A golden quarter for Titan
At Titan, the jewellery segment performed exceptionally well and saw 36% year-on-year revenue growth, helped by the fact that the festive season was ahead this year
Titan Co. Ltd’s quarterly earnings have time and again confirmed the old adage about Indians loving gold. The September quarter numbers were no different, with the company, which derived as much as 79% of its stand-alone revenue from the jewellery business, surprising positively on many counts.
The jewellery segment performed exceptionally well and saw 36% year-on-year revenue growth. Performance was helped by the fact that the festive season was ahead this year, compensating for lower sales in July.
“New customers accounted for 50% of the customer base which implies market share gains,” wrote analysts from Ambit Capital Pvt. Ltd in a report on 4 November.
Titan maintains that wedding jewellery and high-value studded categories are growing very well and have contributed significantly to market share gains. These factors helped gold grammage rise by 49% for the second quarter in a row. The upshot: jewellery segment Ebit (earnings before interest and tax) margin increased by 260 basis points to 13.5%. A basis point is 0.01%.
Note that the June quarter numbers had included about Rs250 crore owing to goods and services tax-related advancement of sales. Further, in the September quarter, there was the adverse impact of the application of the Prevention of Money- Laundering Act (PMLA) to deal with. Against that backdrop, the company’s jewellery segment performance looks rather impressive.
The watch business, Titan’s second major revenue contributor, too fared well registering 42% rise in its Ebit. However, exports continue to remain a drag in this segment.

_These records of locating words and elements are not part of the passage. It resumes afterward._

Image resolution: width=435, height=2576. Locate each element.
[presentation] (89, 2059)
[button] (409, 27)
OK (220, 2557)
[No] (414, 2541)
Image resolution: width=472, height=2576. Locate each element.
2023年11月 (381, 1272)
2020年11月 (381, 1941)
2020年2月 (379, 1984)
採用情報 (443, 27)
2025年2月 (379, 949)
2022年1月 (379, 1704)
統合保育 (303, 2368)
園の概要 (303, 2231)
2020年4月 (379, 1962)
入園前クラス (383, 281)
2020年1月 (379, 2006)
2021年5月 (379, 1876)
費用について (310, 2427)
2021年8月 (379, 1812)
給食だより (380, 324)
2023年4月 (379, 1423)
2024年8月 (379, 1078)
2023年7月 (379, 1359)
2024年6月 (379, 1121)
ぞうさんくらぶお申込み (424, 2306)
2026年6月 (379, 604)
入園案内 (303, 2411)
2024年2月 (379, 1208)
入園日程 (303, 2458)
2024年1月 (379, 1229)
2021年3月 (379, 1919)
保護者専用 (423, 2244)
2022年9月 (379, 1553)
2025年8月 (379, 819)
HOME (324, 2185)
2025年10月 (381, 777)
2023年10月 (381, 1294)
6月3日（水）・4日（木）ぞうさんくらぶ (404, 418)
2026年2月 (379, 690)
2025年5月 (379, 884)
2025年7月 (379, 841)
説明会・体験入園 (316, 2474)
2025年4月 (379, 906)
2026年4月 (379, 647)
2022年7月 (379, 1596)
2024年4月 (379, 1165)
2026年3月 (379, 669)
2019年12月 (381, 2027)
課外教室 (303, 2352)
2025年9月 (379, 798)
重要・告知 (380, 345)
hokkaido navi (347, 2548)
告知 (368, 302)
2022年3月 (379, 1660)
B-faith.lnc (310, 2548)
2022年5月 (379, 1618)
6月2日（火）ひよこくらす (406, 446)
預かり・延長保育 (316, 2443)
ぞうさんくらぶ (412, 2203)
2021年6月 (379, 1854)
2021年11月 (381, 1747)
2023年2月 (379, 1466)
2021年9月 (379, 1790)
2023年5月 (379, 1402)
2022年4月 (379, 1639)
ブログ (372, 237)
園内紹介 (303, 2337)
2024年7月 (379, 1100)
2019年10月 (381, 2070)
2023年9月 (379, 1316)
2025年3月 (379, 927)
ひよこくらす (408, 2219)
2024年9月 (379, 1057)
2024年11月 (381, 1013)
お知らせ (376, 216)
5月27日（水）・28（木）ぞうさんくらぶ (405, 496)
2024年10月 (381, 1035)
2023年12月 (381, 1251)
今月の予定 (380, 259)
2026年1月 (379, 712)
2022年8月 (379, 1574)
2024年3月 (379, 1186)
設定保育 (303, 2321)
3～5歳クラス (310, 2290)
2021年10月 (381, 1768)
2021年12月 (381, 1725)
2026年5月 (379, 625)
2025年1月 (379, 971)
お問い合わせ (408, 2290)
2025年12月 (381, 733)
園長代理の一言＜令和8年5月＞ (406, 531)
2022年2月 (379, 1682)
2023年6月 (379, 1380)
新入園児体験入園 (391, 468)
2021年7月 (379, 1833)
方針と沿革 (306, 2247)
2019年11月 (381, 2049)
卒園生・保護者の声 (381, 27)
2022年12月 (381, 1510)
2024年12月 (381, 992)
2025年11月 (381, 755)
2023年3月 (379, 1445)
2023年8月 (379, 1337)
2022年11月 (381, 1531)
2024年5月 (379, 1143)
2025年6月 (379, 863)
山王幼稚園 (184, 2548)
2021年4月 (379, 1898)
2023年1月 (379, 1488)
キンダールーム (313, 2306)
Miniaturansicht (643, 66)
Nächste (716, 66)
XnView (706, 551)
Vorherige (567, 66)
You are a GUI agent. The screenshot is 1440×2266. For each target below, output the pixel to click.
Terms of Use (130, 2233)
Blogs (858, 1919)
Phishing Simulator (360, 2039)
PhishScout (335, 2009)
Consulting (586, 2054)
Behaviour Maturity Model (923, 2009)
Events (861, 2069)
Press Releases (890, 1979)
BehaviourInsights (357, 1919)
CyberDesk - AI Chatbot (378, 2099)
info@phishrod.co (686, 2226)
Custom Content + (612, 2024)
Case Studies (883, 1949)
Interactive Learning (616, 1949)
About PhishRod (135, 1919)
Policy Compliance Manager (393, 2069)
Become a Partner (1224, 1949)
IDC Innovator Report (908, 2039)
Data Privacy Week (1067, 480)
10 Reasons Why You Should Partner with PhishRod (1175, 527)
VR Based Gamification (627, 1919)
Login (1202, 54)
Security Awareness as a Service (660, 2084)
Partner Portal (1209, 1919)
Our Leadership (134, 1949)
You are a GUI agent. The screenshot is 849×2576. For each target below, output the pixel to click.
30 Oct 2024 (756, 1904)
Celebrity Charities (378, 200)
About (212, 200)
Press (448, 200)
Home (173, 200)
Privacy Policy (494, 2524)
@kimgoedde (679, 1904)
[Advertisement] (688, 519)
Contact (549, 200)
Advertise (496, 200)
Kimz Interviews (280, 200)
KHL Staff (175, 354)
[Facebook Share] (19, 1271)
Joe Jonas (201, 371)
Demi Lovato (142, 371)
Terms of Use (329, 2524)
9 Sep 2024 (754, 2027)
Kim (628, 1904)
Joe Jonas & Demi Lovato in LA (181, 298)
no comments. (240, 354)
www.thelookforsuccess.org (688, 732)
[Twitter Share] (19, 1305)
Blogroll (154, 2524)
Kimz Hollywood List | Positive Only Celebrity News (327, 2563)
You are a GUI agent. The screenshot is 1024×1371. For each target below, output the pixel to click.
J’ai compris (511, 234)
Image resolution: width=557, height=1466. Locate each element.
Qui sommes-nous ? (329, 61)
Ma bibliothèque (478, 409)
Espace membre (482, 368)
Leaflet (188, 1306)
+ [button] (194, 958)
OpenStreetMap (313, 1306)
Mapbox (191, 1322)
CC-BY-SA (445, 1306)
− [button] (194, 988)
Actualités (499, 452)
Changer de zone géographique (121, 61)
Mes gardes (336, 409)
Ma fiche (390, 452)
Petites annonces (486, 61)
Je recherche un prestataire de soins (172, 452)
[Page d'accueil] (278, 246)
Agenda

Overall, Titan’s earnings before interest, tax, depreciation and amortization increased 55% year-on-year, much ahead of analysts’ estimates. A 31% decline in other expenses also supported profitability.
Investors have little to complain of. So far this fiscal year, the Titan stock has appreciated as much as 43%, more than the 15% gain in the S&P BSE 100 index. At the current market price, the stock trades at about 45 times one-year forward earnings. Earnings are expected to grow by about 30% for the next two years, which means the stock’s not cheap. Having said that, in a market where benchmark indices are touching new highs every other day, investors are unlikely to be overly concerned about high valuations.
In fact, the September quarter results should keep sentiments positive from a near-term perspective. Analysts are upbeat. “New product launches, store expansion (17 new stores in H2FY18), and consistent increase in market share are expected to drive growth,” pointed out Emkay Global Financial Services Ltd in a report on 3 November. The brokerage firm expects a revenue CAGR (compounded annual growth rate) of 23% during FY17-20, driven by a 26% CAGR in the jewellery revenues.
Moreover, consumers will not have to provide their PAN card details for purchasing jewellery over Rs50,000 after the government’s decision to remove the jewellery sector from the purview of PMLA in early October. This is expected to help Titan.